Laparoscopic versus open hernia repair: a meta-analysis of post operative pain, recurrence rate and return to activity
DOI:
https://doi.org/10.18203/2349-2902.isj20261997Keywords:
Laparoscopic hernia repair, Open hernia repair, Postoperative pain, Recurrence, Return to activity, Meta-analysisAbstract
Herniorrhaphy is among the most commonly performed surgical procedures worldwide. Open and laparoscopic techniques remain the principal approaches, but the long-term comparative benefits of laparoscopy are debated. This systematic review and meta-analysis evaluated outcomes of laparoscopic versus open hernia repair. A systematic search of PubMed and DOAJ (2010-2025) was conducted in line with PRISMA guidelines.
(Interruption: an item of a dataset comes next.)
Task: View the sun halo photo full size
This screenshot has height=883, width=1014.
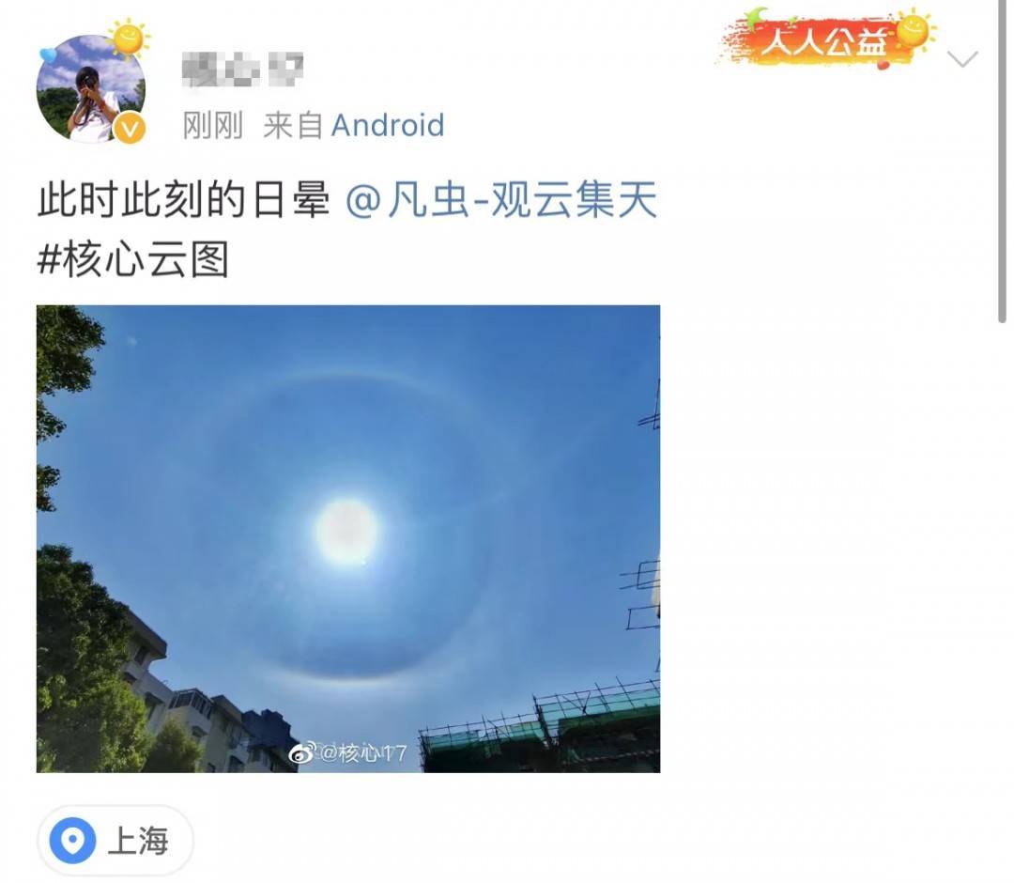Action: point(348,538)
Eligible studies included patients ≥12 years undergoing elective inguinal or incisional hernia repair. Primary outcomes were postoperative pain (acute and chronic), recurrence, and time to return to normal activity/work. Data were pooled using review manager 5.4 with a random-effects model. Risk of bias was assessed with ROB 2.0 for randomized trials and the Newcastle–Ottawa scale for observational studies. Ten studies involving over 8,500 patients were included. Laparoscopic repair was associated with significantly lower early postoperative pain (MD=-1.22, 95% CI-1.67 to -0.78, p<0.001; I²=65%). No significant difference was observed for chronic pain (RR=0.85, 95% CI 0.34-2.14, p=0.74; I²=93.7%). Recurrence rates were comparable between approaches (RR=1.12, 95% CI 0.67-1.86, p=0.66; I²=70.1%). Return to normal activity was earlier with laparoscopy (MD=-5.12 days, 95% CI-7.45 to -2.79, p<0.001). Laparoscopic repair provides advantages in reducing early pain and accelerating recovery, without increasing recurrence risk. Evidence for chronic pain reduction is inconclusive due to study heterogeneity. Further high-quality, multicentre trials with standardized outcomes are needed.